2. The method according to claim 1, wherein a service object of the plurality of samples is one or more of: a user, a commodity, or a service event.
3. The method according to claim 1, wherein the separately encrypting the plurality of binary classification labels to obtain the plurality of encrypted labels comprises:
separately encrypting the plurality of binary classification labels based on a homomorphic encryption algorithm to obtain the plurality of encrypted labels.
4. The method according to claim 1, wherein the determining the first noise addition index of the first bin based on the first positive sample noise addition quantity of the first bin and the first negative sample noise addition quantity of the first bin comprises:
performing summation processing on a plurality of first positive sample noise quantities corresponding to the plurality of first bins to obtain a total first positive sample noise addition quantity;
performing summation processing on a plurality of first negative sample noise quantities corresponding to the plurality of first bins to obtain a total first negative sample noise addition quantity; and
determining the first noise addition index of the first bin based on the total first positive sample noise addition quantity, the total first negative sample noise addition quantity, the first positive sample noise addition quantity of the first bin, and the first negative sample noise addition quantity of the first bin.

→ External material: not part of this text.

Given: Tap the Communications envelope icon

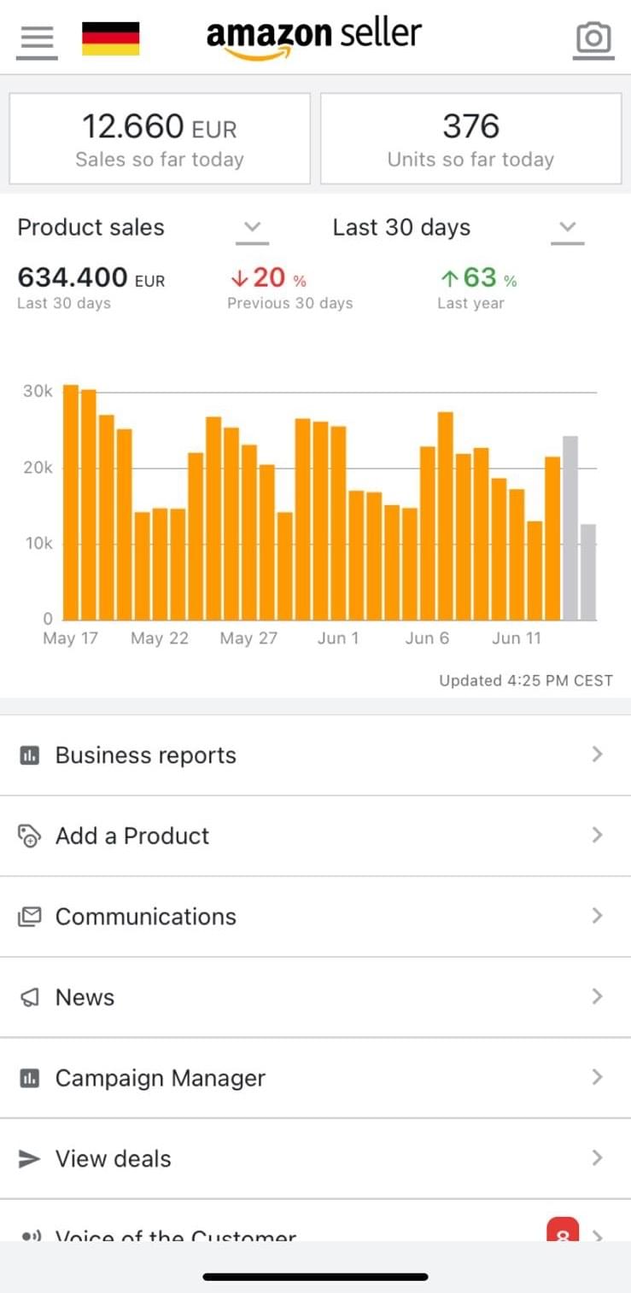Looking at the screenshot, I should click(x=29, y=917).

5. The method according to claim 4, wherein the first noise addition index of the first bin is a first noise addition weight of evidence, and the determining the first noise addition index of the first bin comprises:
dividing the first positive sample noise addition quantity of the first bin by the total first positive sample noise addition quantity to obtain a first positive sample proportion;
dividing the first negative sample noise addition quantity of the first bin by the total first negative sample noise addition quantity to obtain a first negative sample proportion; and
subtracting a logarithm result of the first negative sample proportion from a logarithm result of the first positive sample proportion to obtain the first noise addition weight of evidence.
6. The method according to claim 1, wherein the second party further stores a second feature portion of the plurality of samples, and the method further comprises:
performing binning processing on the plurality of samples for a feature in the second feature portion, to obtain a plurality of second bins;
determining a second noise addition index of each second bin in the plurality of second bins based on a differential privacy mechanism; and
after the determining the first noise addition index of the first bin, performing feature selection processing on one or more of the first feature portion or the second feature portion based on the first noise addition index of the first bin or the second noise addition index.

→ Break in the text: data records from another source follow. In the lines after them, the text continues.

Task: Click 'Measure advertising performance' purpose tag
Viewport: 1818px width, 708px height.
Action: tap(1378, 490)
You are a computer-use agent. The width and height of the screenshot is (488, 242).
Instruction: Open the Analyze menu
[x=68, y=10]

7. The method according to claim 6, wherein the determining the second noise addition index of each second bin in the plurality of second bins based on a differential privacy mechanism comprises:
determining a real quantity of positive samples and a real quantity of negative samples in each second bin based on the binary classification label;
separately adding a second differential privacy noise based on the real quantity of positive samples and the real quantity of negative samples, to correspondingly obtain a second positive sample noise addition quantity and a second negative sample noise addition quantity; and
determining a corresponding second noise addition index of the second bin based on the second positive sample noise addition quantity and the second negative sample noise addition quantity.
8. The method according to claim 7, wherein the second differential privacy noise is a Gaussian noise, and before the separately adding the second differential privacy noise, the method further comprises:
determining a noise power based on a privacy budget parameter set for the plurality of samples and a quantity of bins corresponding to each feature in the second feature portion;
generating a Gaussian noise distribution by using the noise power as a variance of a Gaussian distribution and using 0 as an average value; and
sampling the Gaussian noise from the Gaussian noise distribution.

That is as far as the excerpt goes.